The history and business of publishing throws up some anomalies. For the last 15 years, more copies of the IKEA catalogue have been printed annually than copies of the Holy Bible. Stieg Larsson's The Girl with the Dragon Tattoo has still to outsell Carlo Collodi's The Adventures of Pinocchio. And more business leaders than military generals have bought Sun Zi's Art of War.
The last-cited book first emerged 27 centuries ago, but it's become a revered business text in recent decades, as well as the all-time best-selling guide to winning on the battlefield.
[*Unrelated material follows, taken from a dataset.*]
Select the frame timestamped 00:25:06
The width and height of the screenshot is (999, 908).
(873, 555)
'Know your enemies, know yourself,' extolled Sun Zi in his treatise. In contrast, the legendary Admiral Zheng He might have countered by saying: 'Know your collaborators, know yourself.'
Professor Hum Sin Hoon, vice-dean of undergraduate studies programme at the National University of Singapore Business School, has penned this work from the mindset of the admiral, thanks to apparently superhuman research. In a nutshell, if the admiral had written a leadership treatise, large parts would read like this.
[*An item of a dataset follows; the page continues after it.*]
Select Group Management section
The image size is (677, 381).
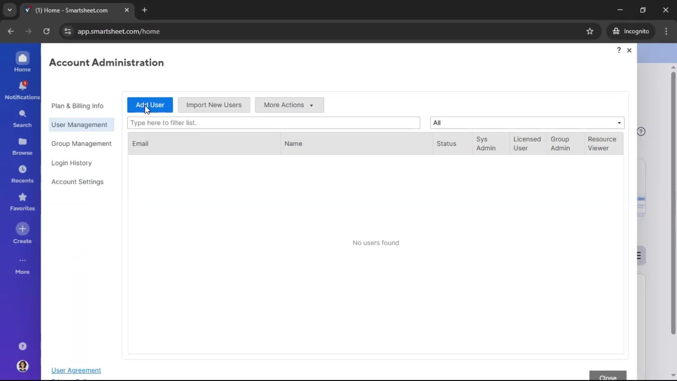pyautogui.click(x=81, y=144)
What the book delivers is Zheng He's mellower and presumably more productive approach to leadership, which contrasts starkly with that of Sun Zi's strikingly antagonistic Art of War.
With his attachment to the collaborative paradigm, the admiral sometimes seems a much more contemporary boardroom player than 15th-century warrior - and this is one of the book's central themes: Zheng He is a win-win guy, not a zero-sum dueller.
But just who was this fellow? A towering figure in Chinese history, no less. A mariner, explorer, diplomat and fleet admiral, who commanded voyages from China to Southeast Asia, South Asia, the Middle East, East Africa, and the Horn of Africa from 1405 to 1433.